Lay out the records below as a JSON list of strings, one per line, from the line with "At what (x,y)" through the line with "Looking at the", both included and blank lines omitted. Leave the pictures out of the answer.

======== Extracted entries

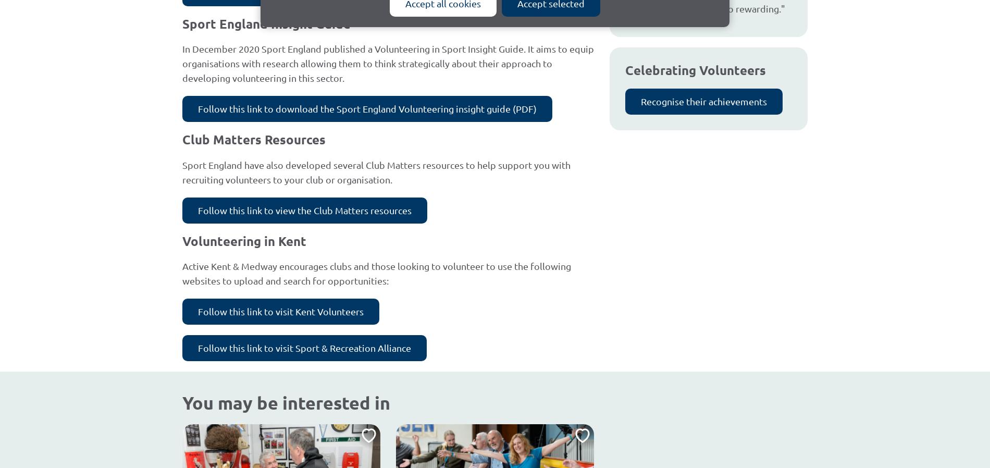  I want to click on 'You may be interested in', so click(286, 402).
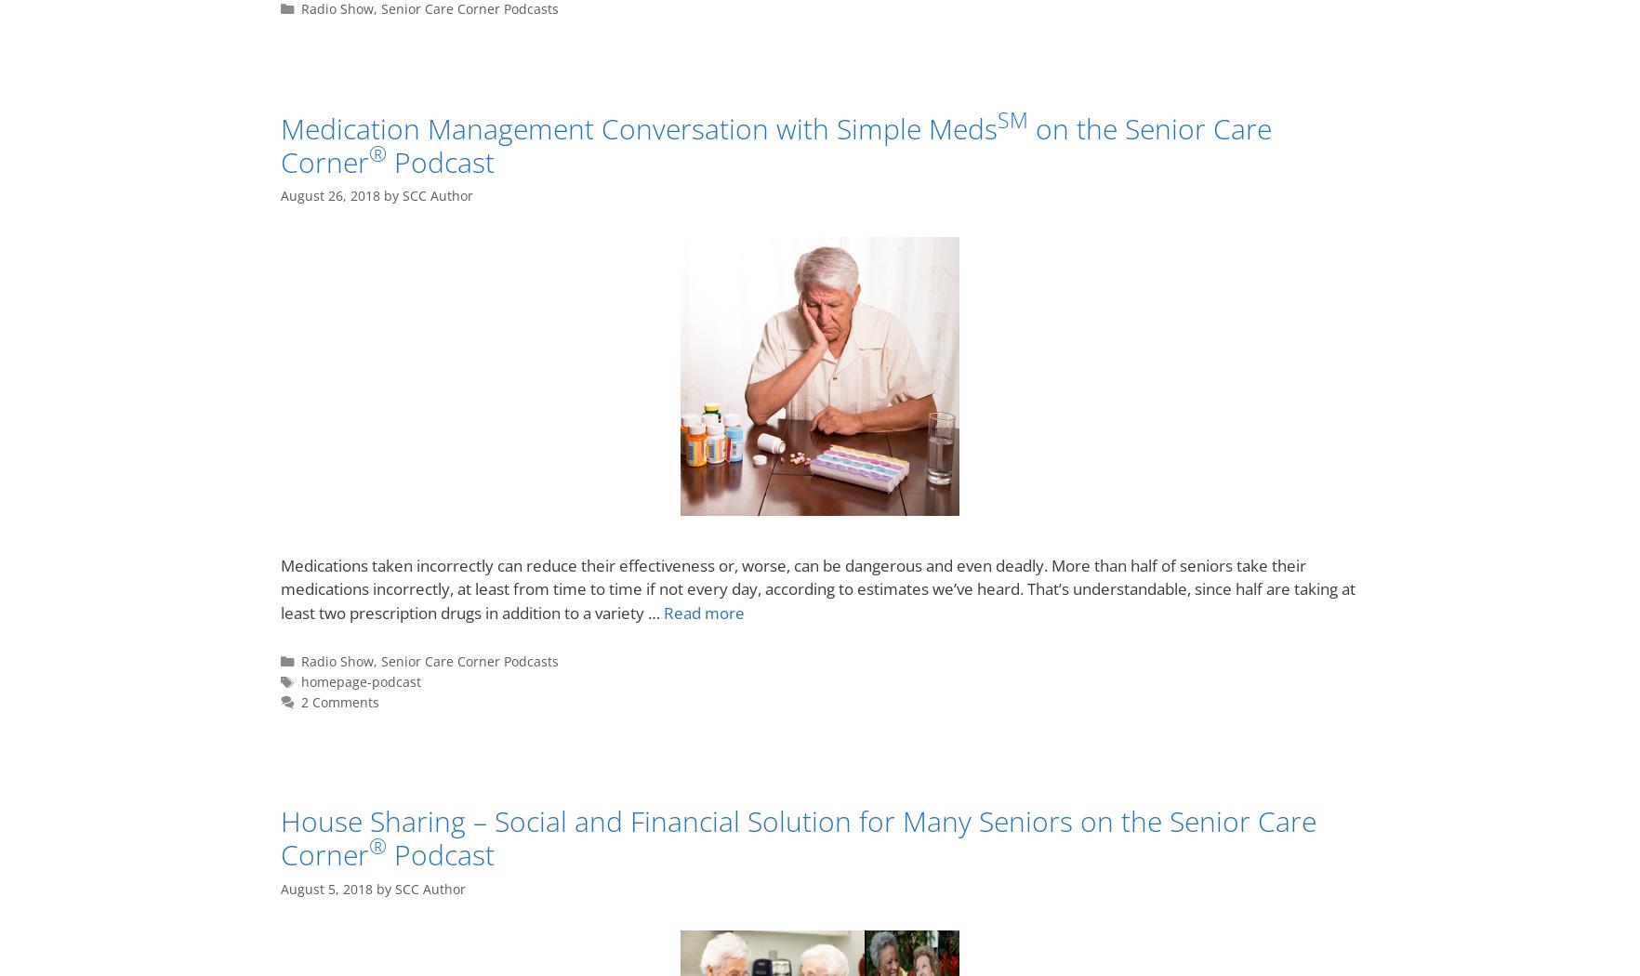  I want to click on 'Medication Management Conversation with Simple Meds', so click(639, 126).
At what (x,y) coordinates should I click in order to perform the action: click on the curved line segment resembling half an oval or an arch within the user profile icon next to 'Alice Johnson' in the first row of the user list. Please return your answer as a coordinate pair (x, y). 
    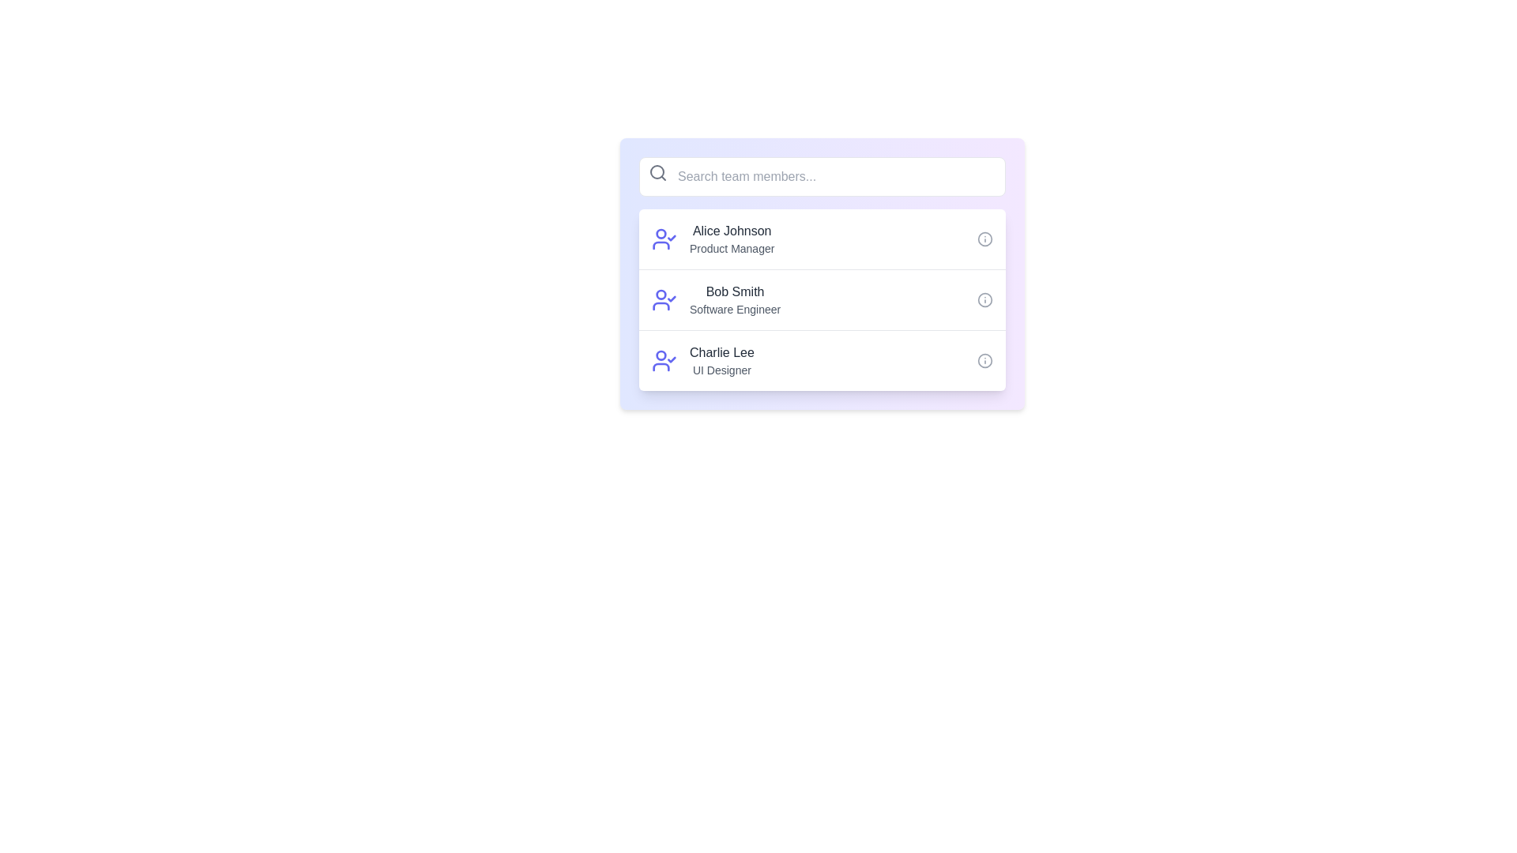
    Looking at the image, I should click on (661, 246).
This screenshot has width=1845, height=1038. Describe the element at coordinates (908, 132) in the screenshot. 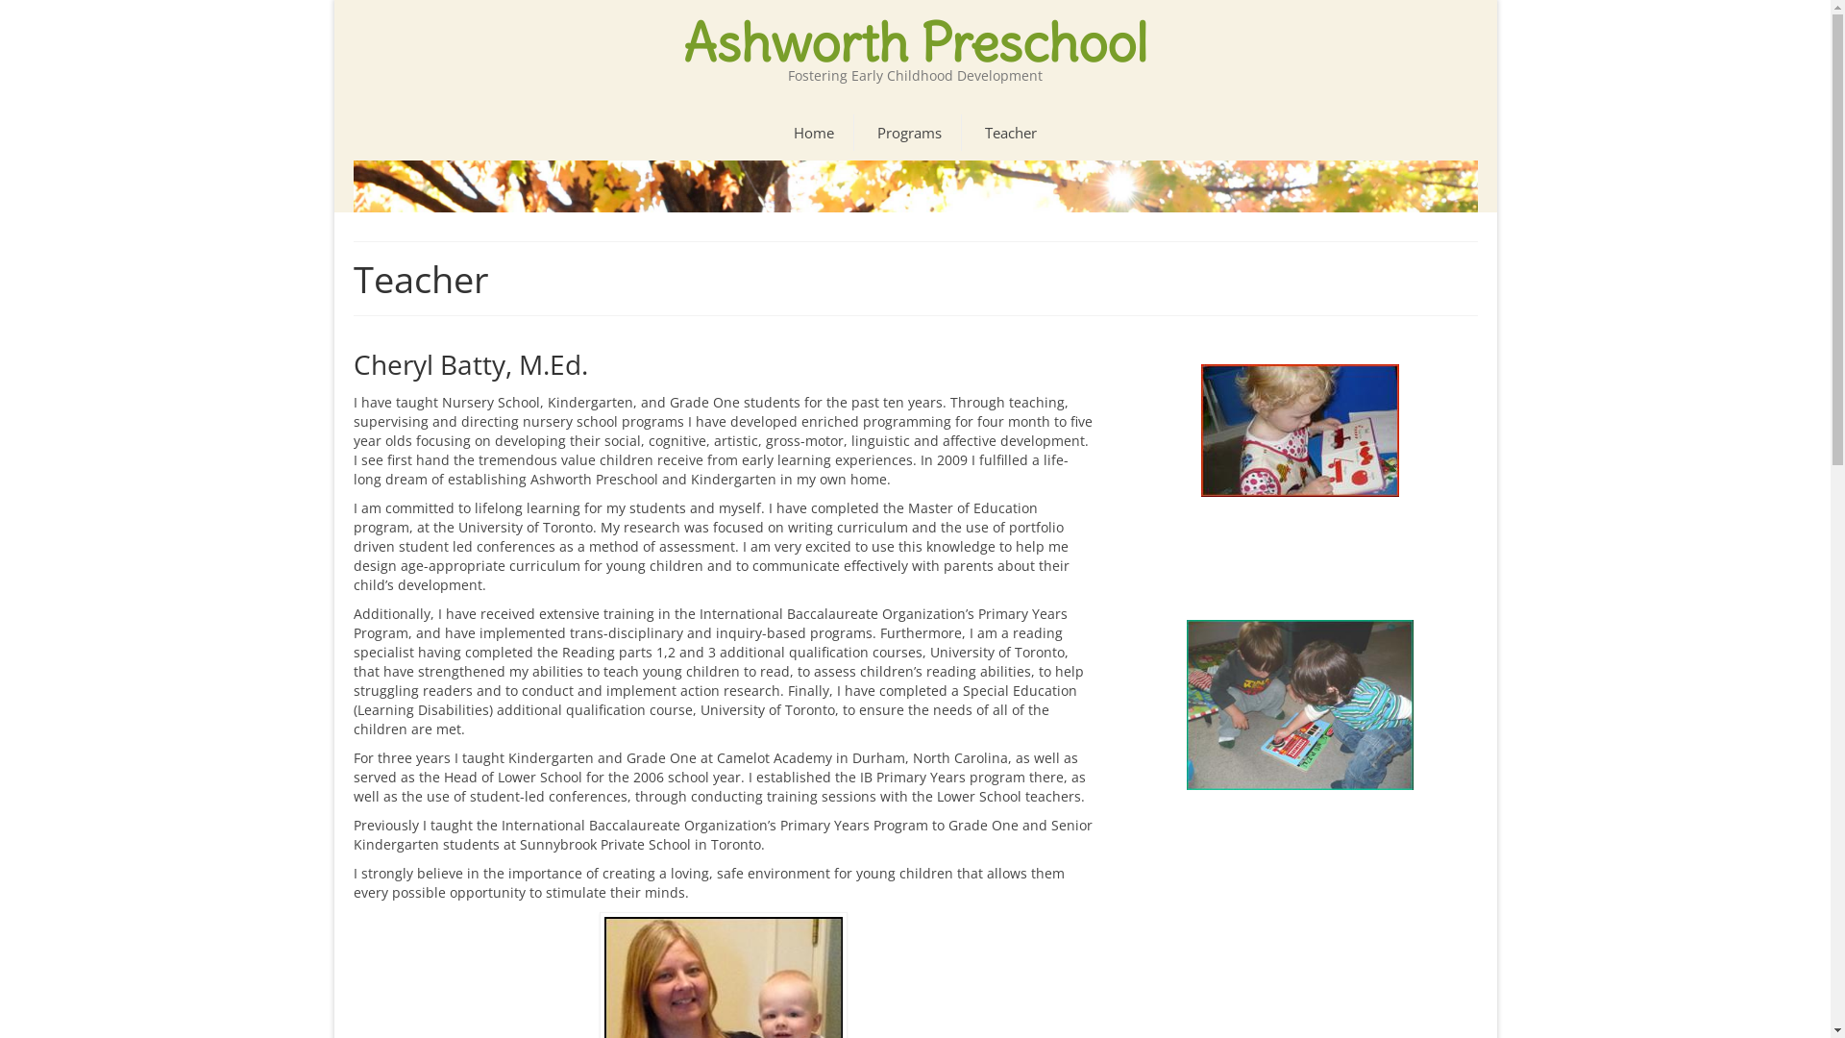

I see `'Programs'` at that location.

================

Solution
[
  "At what (x,y) coordinates should I click in order to perform the action: click on the curved line segment resembling half an oval or an arch within the user profile icon next to 'Alice Johnson' in the first row of the user list. Please return your answer as a coordinate pair (x, y). ",
  "    Looking at the image, I should click on (661, 246)."
]